### Supplied data
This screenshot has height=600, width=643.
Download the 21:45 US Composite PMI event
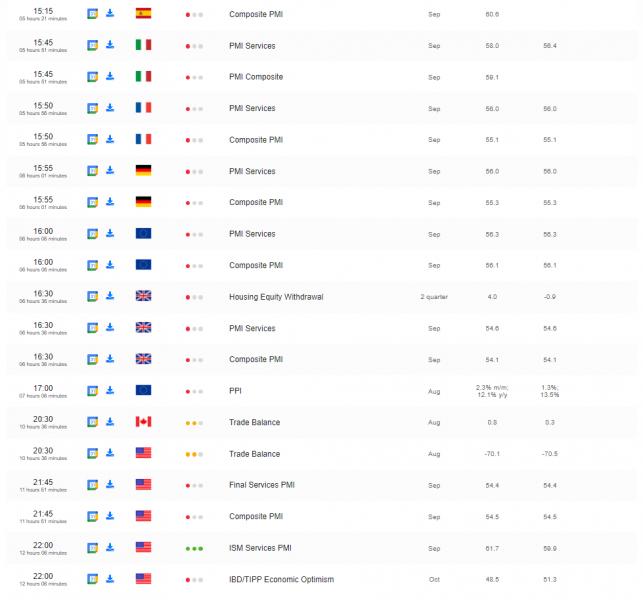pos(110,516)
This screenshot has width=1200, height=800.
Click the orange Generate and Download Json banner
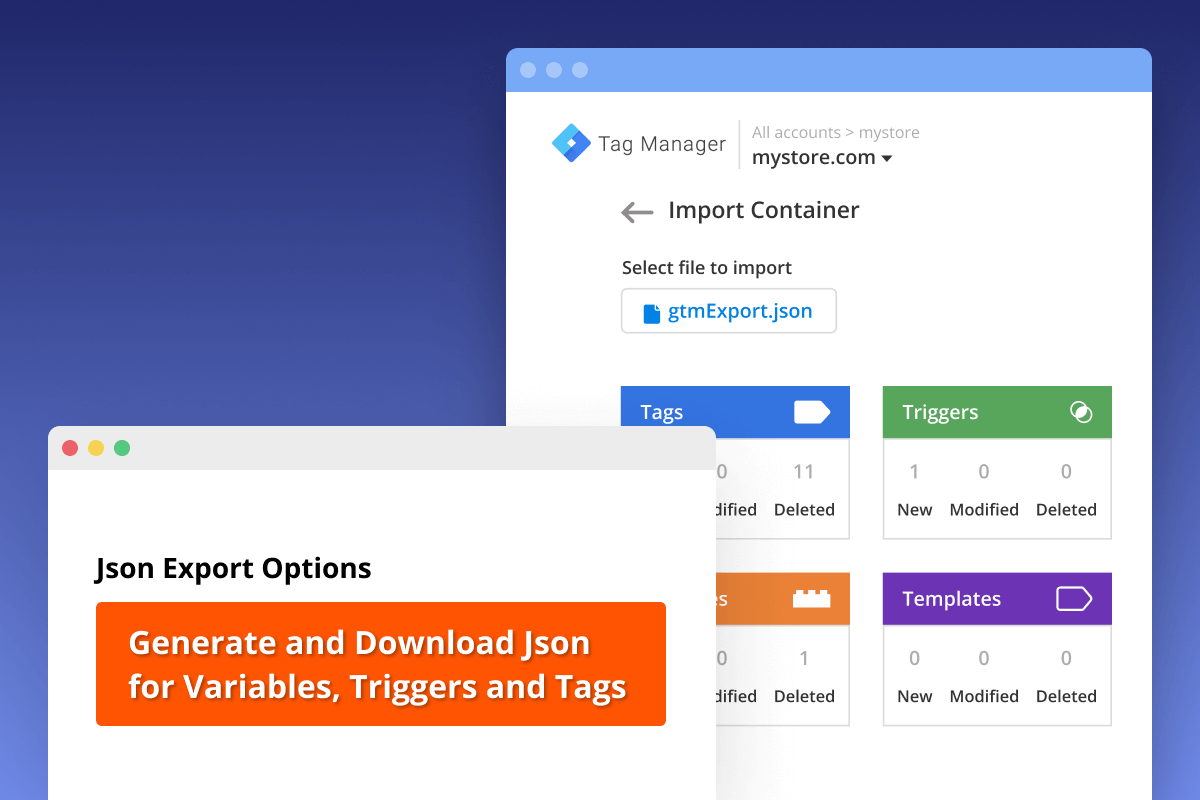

### Exercise prompt
Without including any picture, output all the material exactly as it appears.

### Solved exercise
This screenshot has height=600, width=643.
Download the 21:45 US Composite PMI event
pos(110,516)
This screenshot has width=1200, height=800.
Click the orange Generate and Download Json banner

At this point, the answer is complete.